![]() |
( Illustrasi Cerita ) |
7Detik.com - Sastra Karya Wahyu Toveng :
#1
Lalu
kereta perang, kuda-kuda dan jutaan pasukan berbaris ketika gumpalan
debu masih menata pijakan setelah tubuhnya dicerai-beraikan. Dan pada
satu di antara banyak kereta, seorang Arjuna menatap cemas ke arah semua
yang hadir di tempat itu. Sesaat sebelum sangkakala perang akan
dibunyikan, rombongan kekhawatiran, penyesalan, rutukan,
berbondong-bondong mendahului keluar dari mulutnya yang pernah menyerbu
dan menundukkan hati banyak wanita dengan serat halus kata-kata. Sang
Dananjaya itu goyah, tidak siap bakal menemui kenyataan bahwa tempat itu
akan berubah menjadi sungai darah dan lautan mayat. Basudewa Krishna
yang menjadi kusir untuk kereta perangnya hanya menoleh dan tersenyum,
lalu melemparkan pandangannya ke seluruh penjuru. Begitu tajam tatapan
itu, dan seketika keajaiban terjadi, aliran waktu terhenti, semua yang
ada di situ menjadi diam seperti patung, bahkan burung-burung yang
terbang melintaspun terhenti di udara. Hanya Arjuna dan Sang Narayana
yang bergerak dan saling berkata-kata dalam keheningan.
#2
Sang
Bisma yang agung tak bergeming meski Basudewa Krishna telah
memperingatkannya dengan keras. Ia tetap mengangkat busur panahnya dan
mulai membidik, tak ada ragu. Basudewa pun habis kesabarannya, ia
campakkan tali kekang kuda kereta perang Arjuna, lalu melompat ke tanah.

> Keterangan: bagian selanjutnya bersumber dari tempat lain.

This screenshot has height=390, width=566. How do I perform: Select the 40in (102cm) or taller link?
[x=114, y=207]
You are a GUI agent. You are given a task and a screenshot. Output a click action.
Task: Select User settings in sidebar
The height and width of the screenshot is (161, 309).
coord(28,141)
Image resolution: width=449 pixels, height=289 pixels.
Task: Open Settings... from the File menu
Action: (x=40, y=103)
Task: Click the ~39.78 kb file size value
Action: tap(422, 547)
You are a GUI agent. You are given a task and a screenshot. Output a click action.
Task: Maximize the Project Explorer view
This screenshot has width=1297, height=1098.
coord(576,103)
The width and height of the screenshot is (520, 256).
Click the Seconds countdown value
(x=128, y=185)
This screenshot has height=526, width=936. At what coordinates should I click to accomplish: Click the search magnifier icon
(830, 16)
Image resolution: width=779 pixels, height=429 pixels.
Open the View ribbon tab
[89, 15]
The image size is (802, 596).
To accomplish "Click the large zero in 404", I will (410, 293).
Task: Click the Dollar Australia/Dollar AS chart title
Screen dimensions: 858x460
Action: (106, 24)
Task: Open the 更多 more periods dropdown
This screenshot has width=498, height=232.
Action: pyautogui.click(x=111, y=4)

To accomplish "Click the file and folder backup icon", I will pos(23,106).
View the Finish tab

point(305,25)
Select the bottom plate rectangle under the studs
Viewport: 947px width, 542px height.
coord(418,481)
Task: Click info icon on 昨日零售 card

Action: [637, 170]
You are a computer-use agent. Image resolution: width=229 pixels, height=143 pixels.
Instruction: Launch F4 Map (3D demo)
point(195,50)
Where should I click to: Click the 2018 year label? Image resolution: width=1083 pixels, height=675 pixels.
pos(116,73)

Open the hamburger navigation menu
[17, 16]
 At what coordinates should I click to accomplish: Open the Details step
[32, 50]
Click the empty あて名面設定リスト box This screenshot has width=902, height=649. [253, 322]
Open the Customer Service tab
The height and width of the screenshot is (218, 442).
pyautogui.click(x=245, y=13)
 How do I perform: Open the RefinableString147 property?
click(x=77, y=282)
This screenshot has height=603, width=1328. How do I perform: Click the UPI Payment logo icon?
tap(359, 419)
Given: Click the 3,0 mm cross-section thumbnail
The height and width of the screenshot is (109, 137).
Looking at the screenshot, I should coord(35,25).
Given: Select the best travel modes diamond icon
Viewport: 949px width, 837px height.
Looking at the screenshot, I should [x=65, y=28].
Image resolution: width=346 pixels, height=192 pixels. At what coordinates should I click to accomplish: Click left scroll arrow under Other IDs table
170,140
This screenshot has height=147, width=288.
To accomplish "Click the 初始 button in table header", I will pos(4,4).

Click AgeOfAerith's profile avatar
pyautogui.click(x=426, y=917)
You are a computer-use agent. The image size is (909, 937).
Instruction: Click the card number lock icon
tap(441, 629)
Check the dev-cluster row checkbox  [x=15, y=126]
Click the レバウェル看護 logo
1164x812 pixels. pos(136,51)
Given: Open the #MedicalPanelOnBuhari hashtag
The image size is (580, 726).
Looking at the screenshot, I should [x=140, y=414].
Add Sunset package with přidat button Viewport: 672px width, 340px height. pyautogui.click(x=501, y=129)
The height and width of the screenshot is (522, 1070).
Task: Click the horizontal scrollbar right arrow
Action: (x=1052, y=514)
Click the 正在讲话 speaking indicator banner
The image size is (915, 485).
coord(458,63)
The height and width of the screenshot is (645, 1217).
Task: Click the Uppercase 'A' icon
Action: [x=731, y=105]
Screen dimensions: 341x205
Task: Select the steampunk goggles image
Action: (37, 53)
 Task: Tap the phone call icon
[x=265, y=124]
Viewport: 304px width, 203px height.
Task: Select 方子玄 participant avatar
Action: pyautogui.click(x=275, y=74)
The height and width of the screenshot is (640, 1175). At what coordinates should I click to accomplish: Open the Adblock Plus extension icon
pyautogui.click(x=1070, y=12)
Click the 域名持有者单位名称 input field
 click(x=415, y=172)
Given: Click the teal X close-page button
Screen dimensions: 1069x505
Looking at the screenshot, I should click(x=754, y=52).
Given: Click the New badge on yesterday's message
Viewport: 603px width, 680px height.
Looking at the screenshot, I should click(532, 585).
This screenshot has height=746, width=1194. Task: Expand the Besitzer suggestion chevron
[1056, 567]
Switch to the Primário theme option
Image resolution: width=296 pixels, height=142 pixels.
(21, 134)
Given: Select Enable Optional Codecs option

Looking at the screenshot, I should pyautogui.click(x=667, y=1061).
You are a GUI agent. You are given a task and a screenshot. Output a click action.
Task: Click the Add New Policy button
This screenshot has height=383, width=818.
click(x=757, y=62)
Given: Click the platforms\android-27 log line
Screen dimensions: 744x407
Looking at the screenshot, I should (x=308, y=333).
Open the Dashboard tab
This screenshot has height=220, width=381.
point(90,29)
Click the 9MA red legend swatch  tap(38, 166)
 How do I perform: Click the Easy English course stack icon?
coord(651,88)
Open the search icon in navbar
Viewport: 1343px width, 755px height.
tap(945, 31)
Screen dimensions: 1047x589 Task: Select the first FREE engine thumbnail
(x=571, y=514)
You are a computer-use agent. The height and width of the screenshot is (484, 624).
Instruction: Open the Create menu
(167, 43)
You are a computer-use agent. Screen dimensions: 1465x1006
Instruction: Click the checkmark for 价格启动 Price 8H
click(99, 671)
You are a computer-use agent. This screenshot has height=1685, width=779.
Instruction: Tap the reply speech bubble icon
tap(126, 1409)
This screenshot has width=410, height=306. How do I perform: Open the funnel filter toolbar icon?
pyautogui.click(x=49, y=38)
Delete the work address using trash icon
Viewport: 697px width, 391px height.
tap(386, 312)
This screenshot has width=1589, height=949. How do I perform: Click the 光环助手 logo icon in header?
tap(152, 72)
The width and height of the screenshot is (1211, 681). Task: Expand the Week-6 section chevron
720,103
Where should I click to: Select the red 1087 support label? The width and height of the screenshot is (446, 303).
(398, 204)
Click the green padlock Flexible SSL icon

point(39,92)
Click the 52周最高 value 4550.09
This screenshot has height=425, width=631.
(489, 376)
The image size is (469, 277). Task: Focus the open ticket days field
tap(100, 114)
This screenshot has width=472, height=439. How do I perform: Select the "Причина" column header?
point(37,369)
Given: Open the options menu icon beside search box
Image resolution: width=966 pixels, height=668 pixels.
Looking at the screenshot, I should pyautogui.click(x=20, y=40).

Bumi pun berguncang, Sang Putra Kunti di belakangnya terkejut
menyaksikan sosok yang dihormatinya itu diliputi kemurkaan yang teramat
sangat terhadap kakeknya. Para prajurit Kurawa dan Pandawa yang tengah
bertarung hidup-mati pun sejenak berhenti, namun aura dan kharisma putra
Dewaki itu membuat mereka tak berani menoleh dan memilih melanjutkan
pertempuran di antara sesama mereka. Basudewa melangkah pasti menuju
sebuah kereta perang yang telah hancur dengan kuda-kudanya yang tergolek
mati tak berdaya, tertancap anak panah dan tombak.
"Lihatlah roda kereta ini, wahai Bisma, kau akan terbunuh olehnya!"
Lalu
dengan sigap, ia mengangkat roda tersebut dan mulai berjalan menuju
kereta perang sang Putra Gangga yang berjarak hanya seratusan meter saja
darinya. Bisma yang sedari tadi telah bersiap dengan rentangan
busurnya, seketika melepaskan anak panahnya. Anak panah itu melesat
deras dan sedetik setelah meninggalkan busurnya, anak panah tersebut
membelah diri menjadi ratusan anak panah yang semuanya menuju ke arah
Basudewa. Arjuna terkesiap, begitu pula Abhimanyu, putranya yang tiba
belakangan di tempat itu dengan kereta perangnya. Basudewa tetap menatap
tajam ke arah Bisma sambil terus berjalan dengan membawa roda kereta
yang diangkat di atas kepalanya. Dan tepat ketika ratusan anak panah
tadi hampir tiba, keajaiban terjadi, aliran waktu terhenti, anak-anak
panah tersebutpun terhenti satu meter jaraknya dari tubuh Basudewa,
semua yang ada di situ menjadi diam seperti patung, Arjuna, Abhimanyu,
seluruh pasukan yang tengah bertempur, peluru-peluru meriam, kobaran api
dan asap, burung-burung yang melintas di udara, awan-awan, debu-debu,
semuanya membeku tak bergerak. Hanya Bisma dan Sang Narayana yang
bergerak, kemudian saling berkata-kata dalam keheningan.
#3
Seusai
Yudistira menjawab pertanyaan perihal kematian Aswatama, maka
meledaklah amarah Sang Dronacarya, guru agung para putra dinasti Kuru
itu tak sanggup menerima kabar bahwa putranya telah terbunuh.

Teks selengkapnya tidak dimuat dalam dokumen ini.